Sobre a Tinta-da-China Brasil
É uma editora de livros independente, sediada em São Paulo, gerida desde 2022 pela Associação Quatro Cinco Um, organização sem fins lucrativos. Sua missão é a difusão da cultura do livro.


Trechos do livro

A autora Sónia Serrano sobre o espírito da literatura de viagem

A literatura de viagens não tem de explicar ou esclarecer um lugar, mas tem de nos dizer o que sentiu quem escreveu. Se for realmente boa, vai impelir‑nos a partir.

Viagem = tortura?

A viagem é um assunto sério. Etimologicamente, em inglês travel deriva do francês travail, que por sua vez tem origem no termo latino tripalium, que designa um instrumento de tortura. De facto, não é fácil viajar: na melhor das hipóteses, e mais uma vez citando Theroux, viajar significa “perder a inocência”, perder o nosso conforto, as nossas referências, partir muitas vezes rumo ao desconhecido.

O Instagram é o novo caderno

Mas, de facto, no século xix assiste‑se à explosão da narrativa de viagem feita por mulheres, mercê de uma expansão generalizada do género, conforme atestava o médico Henry Holland em carta à sua amiga escritora e viajante Maria Edgeworth (1768‑1849): “Hoje em dia ninguém viaja sem escrever um caderno para dizer ao mundo por onde andou e o que viu.”

 Direitos conquistados com o direito de viajar

Vimos como o ato de viajar foi permitindo ou abrindo caminho para que as mulheres adquirissem alguns direitos. Poder sair de casa, conhecer o mundo, mudar o vestuário tradicional, foram desenvolvimentos que a viagem ajudou a introduzir. Um outro, especificamente relacionado com os meios de transporte, se deve acrescentar a esta lista: montar a cavalo como os homens. Nenhuma importância se dá hoje ao tema, homens e mulheres utilizam as mesmas selas e montam exatamente da mesma maneira, mas nem sempre foi assim. Até bem avançado o século xx, mulheres houve que montaram sempre à amazona, isto é, com as duas pernas de um lado da sela, especificamente concebida para esse fim. Montar de outra forma era considerado impudico e escandaloso.

Jeanne Baret

Foi precisamente no Brasil que um espécime até então desconhecido chamou a atenção do olhar aplicado de Baret, não tanto pelas suas chamativas folhas, mas pela natureza das suas vagens, que achou semelhantes a algumas conhecidas em França. A descoberta foi, claro, atribuída a Commerçon, que, procurando cair nas boas graças do chefe da expedição, batizou a descoberta como Bougainvillea brasiliensis. E assim chegaram até nós as esplêndidas buganvílias.

Gertrude Bell

Bell marcou decisivamente a geografia do Médio Oriente tal como a conhecemos agora. Participou como uma das maiores especialistas sobre aquela região na Conferência de Paris de 1919, no rescaldo da Grande Guerra, bem como na Conferência do Cairo de 1921, convocada por Churchill, na altura secretário de Estado das Colónias, para decidir sobre a política britânica naquela região. É já célebre a foto em que aparece entre Churchill e Lawrence, todos montados em camelos, tendo como cenário de fundo a Esfinge.

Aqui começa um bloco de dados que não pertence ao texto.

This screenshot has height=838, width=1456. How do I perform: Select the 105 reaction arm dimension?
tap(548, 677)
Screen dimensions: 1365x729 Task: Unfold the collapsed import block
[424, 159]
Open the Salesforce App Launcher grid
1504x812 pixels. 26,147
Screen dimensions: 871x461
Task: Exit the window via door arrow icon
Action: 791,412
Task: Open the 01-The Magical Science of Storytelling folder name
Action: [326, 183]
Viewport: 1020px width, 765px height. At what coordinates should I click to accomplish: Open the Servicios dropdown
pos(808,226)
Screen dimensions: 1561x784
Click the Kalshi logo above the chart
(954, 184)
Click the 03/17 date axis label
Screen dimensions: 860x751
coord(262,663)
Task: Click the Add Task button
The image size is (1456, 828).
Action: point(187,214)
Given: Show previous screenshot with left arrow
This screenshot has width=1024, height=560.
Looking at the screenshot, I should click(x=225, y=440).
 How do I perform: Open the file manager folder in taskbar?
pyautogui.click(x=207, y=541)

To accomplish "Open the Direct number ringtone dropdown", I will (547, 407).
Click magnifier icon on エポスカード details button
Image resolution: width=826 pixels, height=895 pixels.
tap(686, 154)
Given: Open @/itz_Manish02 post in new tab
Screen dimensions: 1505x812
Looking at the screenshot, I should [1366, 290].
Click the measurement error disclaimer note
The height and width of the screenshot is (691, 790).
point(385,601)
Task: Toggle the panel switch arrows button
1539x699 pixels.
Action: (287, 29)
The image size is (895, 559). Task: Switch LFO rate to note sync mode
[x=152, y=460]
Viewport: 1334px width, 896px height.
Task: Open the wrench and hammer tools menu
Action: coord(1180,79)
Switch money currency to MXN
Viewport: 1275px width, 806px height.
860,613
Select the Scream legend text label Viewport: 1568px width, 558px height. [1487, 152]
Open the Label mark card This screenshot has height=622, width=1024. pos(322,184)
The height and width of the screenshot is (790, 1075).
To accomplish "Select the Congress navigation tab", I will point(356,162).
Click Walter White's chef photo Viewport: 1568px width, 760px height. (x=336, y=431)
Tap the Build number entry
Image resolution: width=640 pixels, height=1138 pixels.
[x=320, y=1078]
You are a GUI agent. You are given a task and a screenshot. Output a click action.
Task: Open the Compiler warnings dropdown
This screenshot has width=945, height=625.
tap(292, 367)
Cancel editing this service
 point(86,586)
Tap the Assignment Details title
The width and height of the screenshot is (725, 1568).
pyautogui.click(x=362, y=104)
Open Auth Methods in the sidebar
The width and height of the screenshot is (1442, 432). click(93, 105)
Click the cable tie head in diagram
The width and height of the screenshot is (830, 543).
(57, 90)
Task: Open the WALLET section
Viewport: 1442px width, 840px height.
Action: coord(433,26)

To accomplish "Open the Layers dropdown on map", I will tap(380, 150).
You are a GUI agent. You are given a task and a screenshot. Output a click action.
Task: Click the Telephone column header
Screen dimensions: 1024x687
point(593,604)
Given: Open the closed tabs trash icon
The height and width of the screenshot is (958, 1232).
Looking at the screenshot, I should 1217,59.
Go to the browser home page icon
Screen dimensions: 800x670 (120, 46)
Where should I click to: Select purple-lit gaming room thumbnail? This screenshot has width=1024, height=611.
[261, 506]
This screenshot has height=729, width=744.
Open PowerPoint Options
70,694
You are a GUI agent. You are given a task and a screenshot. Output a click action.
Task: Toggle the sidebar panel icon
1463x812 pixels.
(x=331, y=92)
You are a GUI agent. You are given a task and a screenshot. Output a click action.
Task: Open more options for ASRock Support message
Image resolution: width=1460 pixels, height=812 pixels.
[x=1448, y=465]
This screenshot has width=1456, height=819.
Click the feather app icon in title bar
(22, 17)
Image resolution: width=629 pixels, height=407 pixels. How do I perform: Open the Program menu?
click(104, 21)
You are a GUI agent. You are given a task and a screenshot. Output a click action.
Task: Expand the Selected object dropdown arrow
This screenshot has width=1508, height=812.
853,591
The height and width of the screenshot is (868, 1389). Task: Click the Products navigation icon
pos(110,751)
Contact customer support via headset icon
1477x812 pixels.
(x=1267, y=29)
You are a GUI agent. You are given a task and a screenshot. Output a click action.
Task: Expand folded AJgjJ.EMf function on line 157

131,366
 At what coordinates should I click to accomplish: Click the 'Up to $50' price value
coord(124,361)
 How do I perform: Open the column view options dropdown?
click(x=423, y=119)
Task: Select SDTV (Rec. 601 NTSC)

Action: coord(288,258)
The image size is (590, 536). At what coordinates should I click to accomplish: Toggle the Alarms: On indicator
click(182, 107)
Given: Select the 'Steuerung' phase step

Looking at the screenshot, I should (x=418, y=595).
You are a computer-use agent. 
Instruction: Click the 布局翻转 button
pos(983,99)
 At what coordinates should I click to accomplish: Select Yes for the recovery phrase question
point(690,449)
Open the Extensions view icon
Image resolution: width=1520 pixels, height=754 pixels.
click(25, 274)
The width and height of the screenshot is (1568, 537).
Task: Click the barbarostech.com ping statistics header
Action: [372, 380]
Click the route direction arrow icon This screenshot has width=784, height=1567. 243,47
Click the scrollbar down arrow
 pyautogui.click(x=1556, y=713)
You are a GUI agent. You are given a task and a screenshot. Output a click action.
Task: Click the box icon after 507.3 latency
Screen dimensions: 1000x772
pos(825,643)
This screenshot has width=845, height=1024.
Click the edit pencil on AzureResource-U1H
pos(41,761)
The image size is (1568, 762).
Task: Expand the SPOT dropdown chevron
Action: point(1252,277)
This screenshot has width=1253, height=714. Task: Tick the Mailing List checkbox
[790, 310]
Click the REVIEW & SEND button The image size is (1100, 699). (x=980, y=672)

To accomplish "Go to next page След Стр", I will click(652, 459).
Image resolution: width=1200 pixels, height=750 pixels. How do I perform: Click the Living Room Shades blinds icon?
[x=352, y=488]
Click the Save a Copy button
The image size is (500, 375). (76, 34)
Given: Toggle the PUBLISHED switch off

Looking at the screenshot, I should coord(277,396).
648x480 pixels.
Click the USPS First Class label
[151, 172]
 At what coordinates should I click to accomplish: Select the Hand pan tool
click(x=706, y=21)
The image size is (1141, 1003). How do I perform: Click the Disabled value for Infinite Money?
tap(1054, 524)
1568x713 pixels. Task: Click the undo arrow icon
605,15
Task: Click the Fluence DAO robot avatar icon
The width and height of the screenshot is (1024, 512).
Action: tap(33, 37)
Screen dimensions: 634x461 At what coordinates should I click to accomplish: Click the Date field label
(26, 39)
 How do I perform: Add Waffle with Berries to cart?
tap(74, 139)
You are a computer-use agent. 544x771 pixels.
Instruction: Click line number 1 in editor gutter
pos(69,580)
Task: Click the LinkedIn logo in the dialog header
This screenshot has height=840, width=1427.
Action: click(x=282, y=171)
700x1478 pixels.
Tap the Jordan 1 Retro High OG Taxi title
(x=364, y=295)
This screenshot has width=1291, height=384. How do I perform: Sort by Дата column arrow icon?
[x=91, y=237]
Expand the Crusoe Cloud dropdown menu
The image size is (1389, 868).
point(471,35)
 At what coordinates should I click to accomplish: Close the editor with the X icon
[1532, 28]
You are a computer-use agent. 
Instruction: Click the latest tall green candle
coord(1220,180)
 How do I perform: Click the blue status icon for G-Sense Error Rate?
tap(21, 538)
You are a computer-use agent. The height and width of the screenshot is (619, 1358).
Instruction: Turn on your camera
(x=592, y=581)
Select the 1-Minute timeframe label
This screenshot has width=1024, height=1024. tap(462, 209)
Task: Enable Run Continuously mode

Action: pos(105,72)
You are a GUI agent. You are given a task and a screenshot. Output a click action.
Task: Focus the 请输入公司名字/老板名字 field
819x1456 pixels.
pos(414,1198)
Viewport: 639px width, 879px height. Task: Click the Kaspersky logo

 Karen Blixen em uma referência cinematográfica

E claro, o incontornável Denys Finch‑Hatton, grande amor da vida da baronesa. Mas desengane‑se quem pensa encontrar no livro o mesmo fulgor arrebatado e sentimental do filme que Sydney Pollack levou ao grande ecrã em 1985, com o marcante par romântico Meryl Streep e Robert Redford.

 Clarice Lispector sobre as dificuldades de viajar

Clarice Lispector, essa aventureira tão avessa à viagem, escreveu numa carta de Argel: “Eu conhecia melhor uma árabe com um véu no rosto quando estava no Rio”.

 Cecília Meireles

O Brasil pode‑se orgulhar de ter uma grande escritora e viajante que, de alguma forma, se pode considerar precursora das narradoras viajantes atuais, o seu nome: Cecília Meireles, para quem “Viajar é uma outra forma de meditar”. Nascida bem no início do século xx, em 1901, no Rio de Janeiro, durante os 63 anos que durou a sua vida foi, sobretudo, notória como poeta e escritora, não sendo a sua faceta de mulher viajante muito reconhecida.